An effort to give state insurance regulators more clout in international negotiations has strong bipartisan support in the House Financial Services Committee.
The 60 committee members voted 56-4 Wednesday to approve H.R. 4537, the International Insurance Standards Act of 2017 bill.
The bill would require the Federal Insurance Office to work more closely with state insurance regulators, and consult more with Congress, when negotiating with the International Association of Insurance Supervisors or successor organizations.
Congress would get to review and approve any agreements.

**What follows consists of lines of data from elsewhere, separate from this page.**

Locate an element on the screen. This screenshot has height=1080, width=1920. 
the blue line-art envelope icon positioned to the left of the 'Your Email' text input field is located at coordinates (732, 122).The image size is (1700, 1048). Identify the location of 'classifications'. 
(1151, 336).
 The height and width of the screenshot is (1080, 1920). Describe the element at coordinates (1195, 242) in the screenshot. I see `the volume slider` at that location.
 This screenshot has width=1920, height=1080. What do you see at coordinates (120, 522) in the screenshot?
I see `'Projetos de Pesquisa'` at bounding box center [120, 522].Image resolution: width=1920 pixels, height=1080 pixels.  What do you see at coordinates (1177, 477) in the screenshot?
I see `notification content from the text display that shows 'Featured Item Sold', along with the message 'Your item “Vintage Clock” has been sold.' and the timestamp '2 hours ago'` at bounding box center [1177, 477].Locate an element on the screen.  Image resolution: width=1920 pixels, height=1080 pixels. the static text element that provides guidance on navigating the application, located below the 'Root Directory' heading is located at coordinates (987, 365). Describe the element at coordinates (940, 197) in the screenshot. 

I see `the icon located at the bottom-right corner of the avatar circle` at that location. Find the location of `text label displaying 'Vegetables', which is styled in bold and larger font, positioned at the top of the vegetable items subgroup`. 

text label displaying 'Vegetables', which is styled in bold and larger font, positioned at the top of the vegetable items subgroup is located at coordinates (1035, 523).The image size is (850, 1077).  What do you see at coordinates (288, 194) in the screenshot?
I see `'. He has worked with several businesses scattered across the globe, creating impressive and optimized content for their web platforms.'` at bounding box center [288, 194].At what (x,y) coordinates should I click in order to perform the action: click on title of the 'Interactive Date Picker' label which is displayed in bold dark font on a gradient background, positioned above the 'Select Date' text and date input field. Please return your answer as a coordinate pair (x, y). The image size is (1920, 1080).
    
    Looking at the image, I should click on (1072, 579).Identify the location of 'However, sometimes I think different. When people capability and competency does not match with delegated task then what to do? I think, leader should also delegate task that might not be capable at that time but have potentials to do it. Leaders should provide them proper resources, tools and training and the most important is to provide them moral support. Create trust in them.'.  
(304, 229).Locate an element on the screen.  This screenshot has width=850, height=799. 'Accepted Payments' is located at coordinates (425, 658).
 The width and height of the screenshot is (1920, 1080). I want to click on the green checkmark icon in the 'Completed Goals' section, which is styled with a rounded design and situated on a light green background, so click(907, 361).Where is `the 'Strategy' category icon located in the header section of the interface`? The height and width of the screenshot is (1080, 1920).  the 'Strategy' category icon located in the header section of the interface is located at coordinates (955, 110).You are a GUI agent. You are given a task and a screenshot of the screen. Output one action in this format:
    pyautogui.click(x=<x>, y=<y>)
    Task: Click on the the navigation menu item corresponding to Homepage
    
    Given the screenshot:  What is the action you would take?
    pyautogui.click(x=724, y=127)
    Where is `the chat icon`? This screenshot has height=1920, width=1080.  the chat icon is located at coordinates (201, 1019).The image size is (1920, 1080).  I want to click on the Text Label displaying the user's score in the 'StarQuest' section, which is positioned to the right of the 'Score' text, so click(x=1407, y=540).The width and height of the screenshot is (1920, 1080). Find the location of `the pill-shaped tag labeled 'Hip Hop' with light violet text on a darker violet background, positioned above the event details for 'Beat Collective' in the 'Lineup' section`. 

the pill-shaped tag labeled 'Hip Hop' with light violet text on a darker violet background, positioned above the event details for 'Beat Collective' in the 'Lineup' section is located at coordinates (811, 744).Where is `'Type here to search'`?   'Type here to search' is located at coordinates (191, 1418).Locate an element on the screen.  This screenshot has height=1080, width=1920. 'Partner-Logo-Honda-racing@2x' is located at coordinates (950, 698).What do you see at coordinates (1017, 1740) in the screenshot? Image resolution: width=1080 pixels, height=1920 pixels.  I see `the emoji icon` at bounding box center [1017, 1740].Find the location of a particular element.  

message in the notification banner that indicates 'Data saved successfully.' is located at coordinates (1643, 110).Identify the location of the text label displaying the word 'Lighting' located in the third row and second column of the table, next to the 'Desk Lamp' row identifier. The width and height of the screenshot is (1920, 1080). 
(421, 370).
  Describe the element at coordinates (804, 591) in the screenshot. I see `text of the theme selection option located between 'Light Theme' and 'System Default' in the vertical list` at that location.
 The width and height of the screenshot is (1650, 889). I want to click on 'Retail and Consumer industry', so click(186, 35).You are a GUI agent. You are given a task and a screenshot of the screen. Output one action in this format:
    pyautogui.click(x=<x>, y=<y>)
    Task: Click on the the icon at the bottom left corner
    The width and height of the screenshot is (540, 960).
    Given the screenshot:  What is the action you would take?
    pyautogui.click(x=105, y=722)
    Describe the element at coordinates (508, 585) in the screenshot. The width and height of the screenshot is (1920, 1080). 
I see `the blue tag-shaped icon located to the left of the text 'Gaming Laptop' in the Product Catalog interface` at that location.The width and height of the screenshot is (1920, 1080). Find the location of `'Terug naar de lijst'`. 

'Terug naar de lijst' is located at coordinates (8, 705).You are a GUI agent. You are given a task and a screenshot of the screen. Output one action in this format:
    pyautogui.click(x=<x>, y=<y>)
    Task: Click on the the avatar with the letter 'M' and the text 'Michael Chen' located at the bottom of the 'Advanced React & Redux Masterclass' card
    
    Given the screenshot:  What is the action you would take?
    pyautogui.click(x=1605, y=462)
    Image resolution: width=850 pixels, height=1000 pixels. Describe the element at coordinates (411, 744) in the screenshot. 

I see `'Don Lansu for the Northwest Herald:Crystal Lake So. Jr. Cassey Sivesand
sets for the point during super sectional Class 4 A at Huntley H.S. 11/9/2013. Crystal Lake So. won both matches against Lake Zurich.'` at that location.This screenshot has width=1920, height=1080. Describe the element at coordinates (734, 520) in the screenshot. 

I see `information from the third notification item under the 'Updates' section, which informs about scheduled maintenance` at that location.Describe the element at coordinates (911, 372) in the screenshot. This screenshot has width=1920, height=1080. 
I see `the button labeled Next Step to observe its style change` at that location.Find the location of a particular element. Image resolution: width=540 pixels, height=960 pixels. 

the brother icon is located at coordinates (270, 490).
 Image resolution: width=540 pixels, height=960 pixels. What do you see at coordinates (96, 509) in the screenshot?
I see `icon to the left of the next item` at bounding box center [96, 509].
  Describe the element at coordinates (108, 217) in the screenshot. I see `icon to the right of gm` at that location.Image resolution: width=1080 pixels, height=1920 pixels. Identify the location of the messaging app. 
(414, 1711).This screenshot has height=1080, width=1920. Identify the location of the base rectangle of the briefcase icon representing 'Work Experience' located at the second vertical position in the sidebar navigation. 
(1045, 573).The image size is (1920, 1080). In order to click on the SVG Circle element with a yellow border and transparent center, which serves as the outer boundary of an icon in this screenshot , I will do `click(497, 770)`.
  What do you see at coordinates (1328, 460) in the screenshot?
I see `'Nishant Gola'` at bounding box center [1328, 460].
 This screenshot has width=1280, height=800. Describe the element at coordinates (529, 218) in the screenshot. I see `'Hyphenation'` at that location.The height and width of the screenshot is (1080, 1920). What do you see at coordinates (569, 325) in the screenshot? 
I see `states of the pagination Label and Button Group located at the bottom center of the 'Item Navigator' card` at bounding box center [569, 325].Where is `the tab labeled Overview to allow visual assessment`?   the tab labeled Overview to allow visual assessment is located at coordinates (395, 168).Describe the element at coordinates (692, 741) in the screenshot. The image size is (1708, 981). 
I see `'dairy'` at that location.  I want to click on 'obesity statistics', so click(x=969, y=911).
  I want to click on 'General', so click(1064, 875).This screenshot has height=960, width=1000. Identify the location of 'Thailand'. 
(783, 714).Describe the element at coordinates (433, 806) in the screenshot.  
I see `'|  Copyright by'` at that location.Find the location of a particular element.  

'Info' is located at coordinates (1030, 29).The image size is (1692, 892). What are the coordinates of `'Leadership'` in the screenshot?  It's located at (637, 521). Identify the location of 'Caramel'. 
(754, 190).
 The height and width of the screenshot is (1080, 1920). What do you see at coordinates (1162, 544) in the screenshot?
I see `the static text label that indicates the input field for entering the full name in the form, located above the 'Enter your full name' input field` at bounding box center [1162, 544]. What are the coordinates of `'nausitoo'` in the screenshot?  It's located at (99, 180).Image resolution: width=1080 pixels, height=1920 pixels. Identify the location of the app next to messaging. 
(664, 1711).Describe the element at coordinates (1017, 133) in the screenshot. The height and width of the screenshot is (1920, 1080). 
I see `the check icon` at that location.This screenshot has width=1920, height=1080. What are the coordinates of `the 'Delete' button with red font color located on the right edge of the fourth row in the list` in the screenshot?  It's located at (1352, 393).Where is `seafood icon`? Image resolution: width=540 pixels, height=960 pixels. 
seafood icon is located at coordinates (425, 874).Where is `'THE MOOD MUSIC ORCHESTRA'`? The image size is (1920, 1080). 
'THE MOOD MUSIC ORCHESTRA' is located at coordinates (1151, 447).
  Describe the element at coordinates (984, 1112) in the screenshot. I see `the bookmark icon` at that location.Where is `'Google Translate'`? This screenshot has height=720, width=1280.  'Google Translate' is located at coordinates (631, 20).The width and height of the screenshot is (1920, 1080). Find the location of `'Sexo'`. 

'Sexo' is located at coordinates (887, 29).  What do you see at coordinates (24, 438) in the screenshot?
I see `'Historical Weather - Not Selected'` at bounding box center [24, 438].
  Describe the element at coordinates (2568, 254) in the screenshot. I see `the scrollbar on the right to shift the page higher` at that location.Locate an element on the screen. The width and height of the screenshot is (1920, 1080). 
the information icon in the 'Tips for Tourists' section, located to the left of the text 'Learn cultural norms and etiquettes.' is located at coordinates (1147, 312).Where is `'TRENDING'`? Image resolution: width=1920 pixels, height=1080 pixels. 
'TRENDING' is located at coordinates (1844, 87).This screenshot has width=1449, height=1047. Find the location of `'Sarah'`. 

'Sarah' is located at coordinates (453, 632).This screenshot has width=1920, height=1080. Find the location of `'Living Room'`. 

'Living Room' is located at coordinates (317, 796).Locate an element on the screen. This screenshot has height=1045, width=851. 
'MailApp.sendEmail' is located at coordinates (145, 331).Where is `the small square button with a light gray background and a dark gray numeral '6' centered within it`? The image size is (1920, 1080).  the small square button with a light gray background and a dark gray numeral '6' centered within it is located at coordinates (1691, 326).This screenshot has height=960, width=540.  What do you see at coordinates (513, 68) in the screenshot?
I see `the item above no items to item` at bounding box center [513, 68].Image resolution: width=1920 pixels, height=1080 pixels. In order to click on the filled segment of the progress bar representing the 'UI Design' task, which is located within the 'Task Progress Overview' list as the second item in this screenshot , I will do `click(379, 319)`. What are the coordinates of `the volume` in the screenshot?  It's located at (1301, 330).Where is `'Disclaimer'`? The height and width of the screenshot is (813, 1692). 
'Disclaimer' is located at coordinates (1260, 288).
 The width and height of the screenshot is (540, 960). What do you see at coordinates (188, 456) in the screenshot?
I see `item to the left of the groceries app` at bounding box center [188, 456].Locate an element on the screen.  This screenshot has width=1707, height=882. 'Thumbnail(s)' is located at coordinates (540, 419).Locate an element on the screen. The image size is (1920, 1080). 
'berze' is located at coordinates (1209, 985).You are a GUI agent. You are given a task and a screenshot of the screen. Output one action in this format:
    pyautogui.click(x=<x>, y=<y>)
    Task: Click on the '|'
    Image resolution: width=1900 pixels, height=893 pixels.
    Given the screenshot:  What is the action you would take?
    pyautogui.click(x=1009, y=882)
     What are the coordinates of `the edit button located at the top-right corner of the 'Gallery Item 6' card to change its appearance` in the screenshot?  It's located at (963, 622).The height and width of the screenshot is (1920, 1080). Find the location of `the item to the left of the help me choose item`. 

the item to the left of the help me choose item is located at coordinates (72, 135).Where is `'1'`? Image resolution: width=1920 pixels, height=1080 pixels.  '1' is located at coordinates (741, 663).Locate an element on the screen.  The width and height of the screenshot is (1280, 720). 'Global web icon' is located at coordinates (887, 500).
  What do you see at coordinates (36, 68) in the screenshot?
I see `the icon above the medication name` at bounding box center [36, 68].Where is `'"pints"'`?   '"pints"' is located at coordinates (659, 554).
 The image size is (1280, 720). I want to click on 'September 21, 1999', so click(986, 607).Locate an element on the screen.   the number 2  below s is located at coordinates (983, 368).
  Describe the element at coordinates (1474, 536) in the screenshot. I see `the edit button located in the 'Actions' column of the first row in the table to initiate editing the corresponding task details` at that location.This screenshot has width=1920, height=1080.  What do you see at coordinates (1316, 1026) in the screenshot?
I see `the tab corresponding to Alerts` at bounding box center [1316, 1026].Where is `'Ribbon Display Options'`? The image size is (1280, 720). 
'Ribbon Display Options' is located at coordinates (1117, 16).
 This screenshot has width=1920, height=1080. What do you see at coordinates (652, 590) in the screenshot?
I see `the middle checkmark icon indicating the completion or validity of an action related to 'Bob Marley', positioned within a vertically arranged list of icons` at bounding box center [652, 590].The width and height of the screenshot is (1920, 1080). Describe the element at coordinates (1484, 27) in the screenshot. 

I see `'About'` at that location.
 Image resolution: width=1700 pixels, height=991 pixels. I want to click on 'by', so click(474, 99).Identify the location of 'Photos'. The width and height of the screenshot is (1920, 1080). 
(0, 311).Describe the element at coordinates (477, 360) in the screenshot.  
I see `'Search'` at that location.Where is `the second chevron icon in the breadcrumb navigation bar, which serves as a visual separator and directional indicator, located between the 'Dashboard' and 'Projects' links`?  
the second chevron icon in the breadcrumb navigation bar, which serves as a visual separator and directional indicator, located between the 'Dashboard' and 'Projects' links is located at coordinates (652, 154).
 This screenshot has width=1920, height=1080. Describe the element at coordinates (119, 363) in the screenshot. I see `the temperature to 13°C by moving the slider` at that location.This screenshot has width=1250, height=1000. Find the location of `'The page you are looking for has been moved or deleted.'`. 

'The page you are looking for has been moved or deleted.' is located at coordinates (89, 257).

Members of congressional committees, and committee staff members with the right security clearances, would get to see to the U.S. negotiating proposals, draft texts and other relevant materials, including classified materials, according to the bill text.
Rep. Sean Duffy, R-Wis., introduced H.R. 4537.
Duffy has also sponsored several other insurance-related bills now under consideration, including H.R. 3746, the Business of Insurance Regulatory Reform Act of 2017 bill, and H.R. 3861, the Federal Insurance Office Reform Act of 2017 bill.
Duffy has rounded up 11 cosponsors for H.R. 4537. Three of the 11 cosponsors are Democrats.
The House Financial Services Committee did not break the vote on the bill down by party, but at least 22 of the 26 Democrats on the committee voted for it.
NCOIL President Jason Rapert (Photo: NCOIL)
The National Council of Insurance Legislators (NCOIL) put out a statement welcoming passage of H.R. 4537.
“This bill will ensure that U.S. negotiators do so, and provide greater oversight and transparency on international insurance standards setting,” NCOIL President Jason Rapert said in a statement.
Rapert is a state senator in Arkansas.
FIO officials recently negotiated a “covered agreement,” or reinsurance collateral agreement, with the European Union. State insurance regulators have complained that the FIO shut them out of the negotiating process, and would not even give them access to the negotiating materials.
Rapert said in his statement that he believes U.S. trade negotiators’ support for the state-based insurance regulatory system was sorely lacking throughout the negotiations over the covered agreement.